Cleverly Packaged: Wrapping Shop in Paris
Architect: Fumihiko Sano, studio PHENOMENON
Location: 12 Rue Jacob, F–75006 Paris
Every fold in the wrapping paper is considered an expression of the heart. The ribbon is a connection between giver and givee. Originally, origata was a cultural rite deeply rooted in Japanese culture. It evolved from the wrapping used in offerings for the gods of Shinto. Even today, adherents of this religion can give their presents that certain something.
Architect Fumihiko Sano has taken up this tradition-rich background in his design for the 16-m² wrapping shop known as MIWA in a respectful interpretation of the Shinto culture so closely associated with the art of packaging. By employing many of the elements that are meaningful to Shinto, he has built a bridge leading directly from Japan to this shop in Paris.
The street is lined with larger shops that attract the attention of passers-by. In contrast, MIWA is barely recognizable from the outside. There is just one unprepossessing wooden door, a small canopy and a hanging curtain gathered in the middle. Behind this entrance, the ritual space is hidden.

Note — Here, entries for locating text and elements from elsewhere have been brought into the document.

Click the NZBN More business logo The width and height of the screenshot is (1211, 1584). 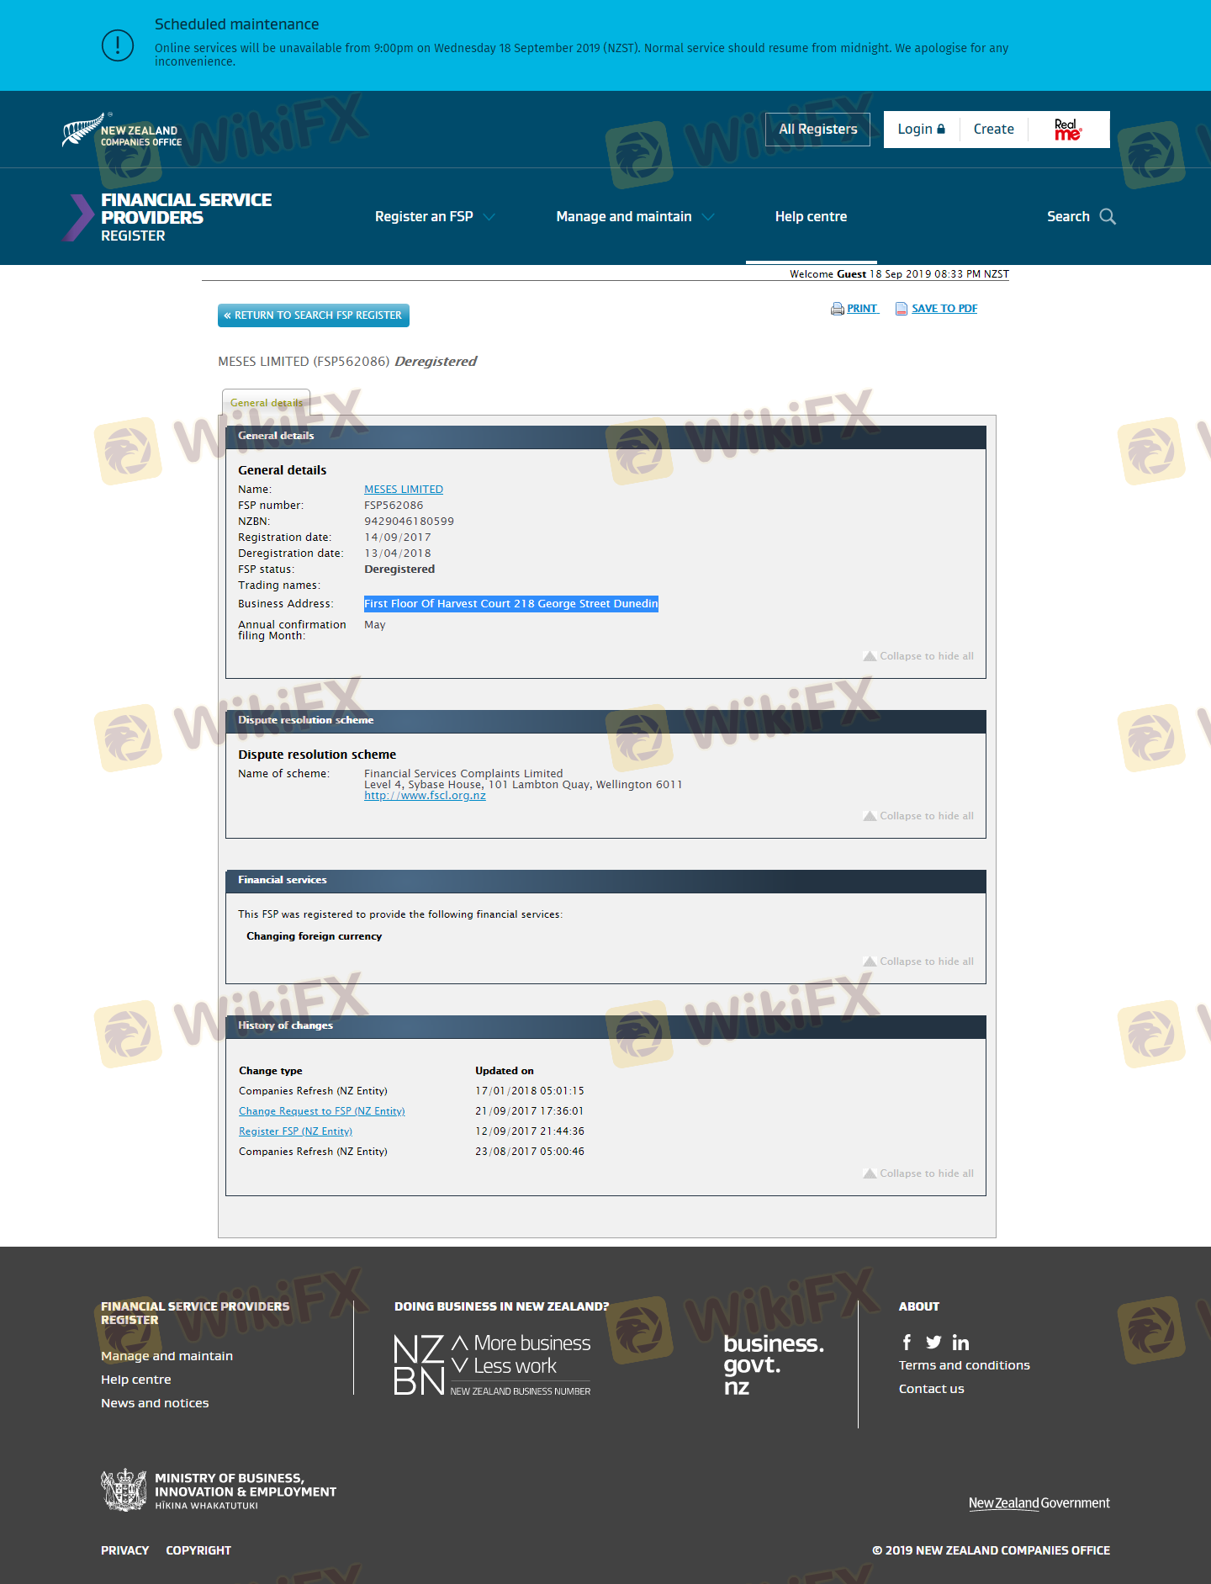point(492,1364)
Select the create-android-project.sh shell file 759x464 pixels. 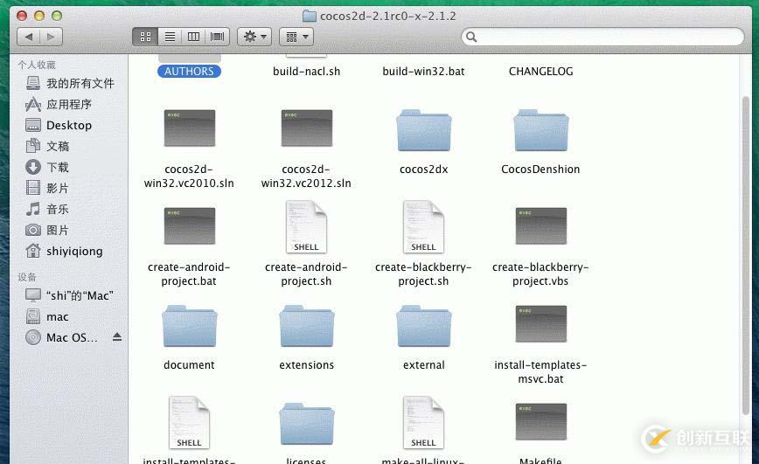pos(306,227)
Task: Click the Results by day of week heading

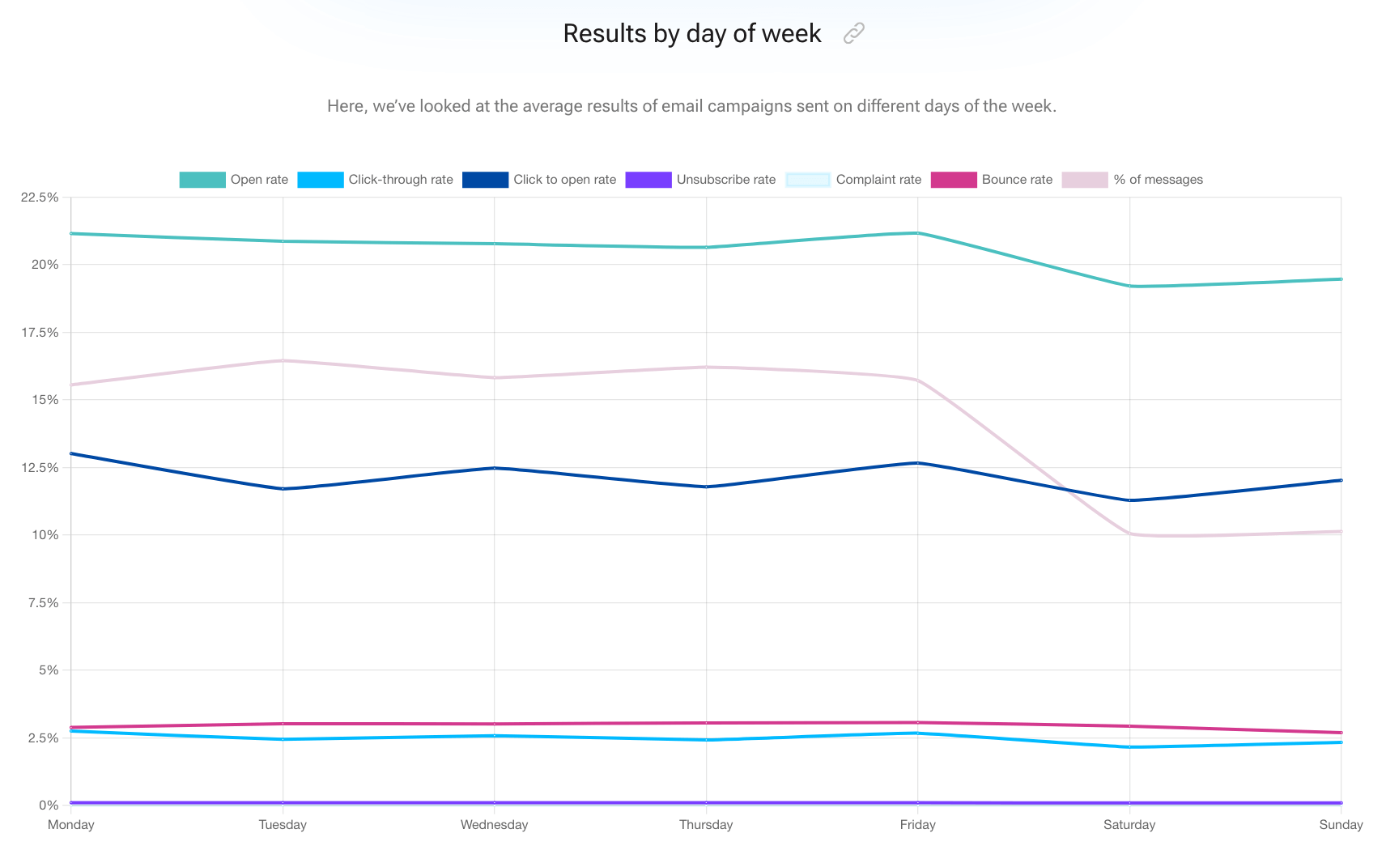Action: click(x=691, y=33)
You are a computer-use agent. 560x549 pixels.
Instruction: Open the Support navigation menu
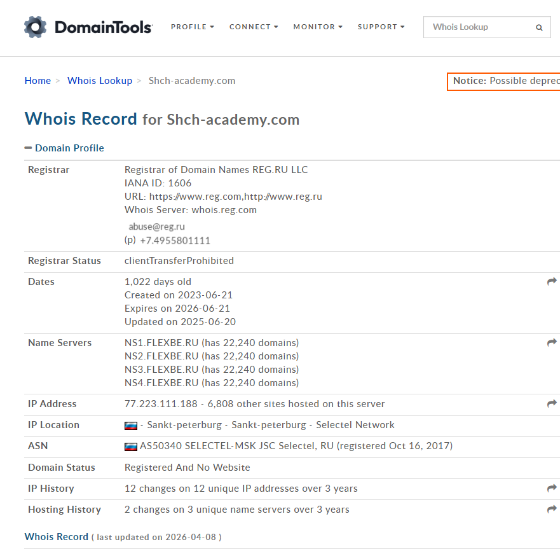click(x=381, y=27)
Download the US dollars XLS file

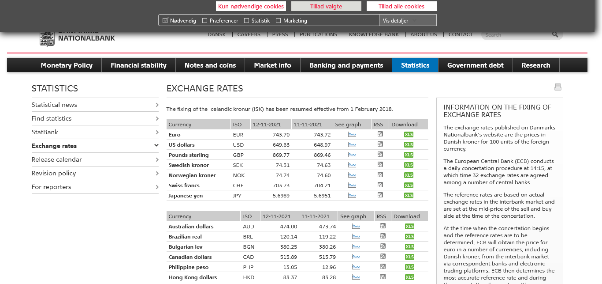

The rectangular plan adjoins a tiny antechamber and the room behind it, where the packaging is done. As soon as visitors step into the shop, they are met with the mystical, mysterious atmosphere of the anteroom. Walls and floor are covered in broken black slate from a devastated earthquake zone in Japan. It is meant as a memorial to the victims and should create a connection to Origata’s home country.
The rest of the interior features many attributes of Shinto. For example, the cypress tree plays a central role. This tree is associated with the culture in that it was traditionally the main material used for building shrines. A sliding door opens the space from the dark reception area into the main room. Here, walls and ceiling are clad in cypress wood. The floor is again covered in black slate.
Benches surround a central table; guests can sit and attend packaging ceremonies. The walls feature many niches which serve as sources of ambient light; they also have storage spaces for the required materials.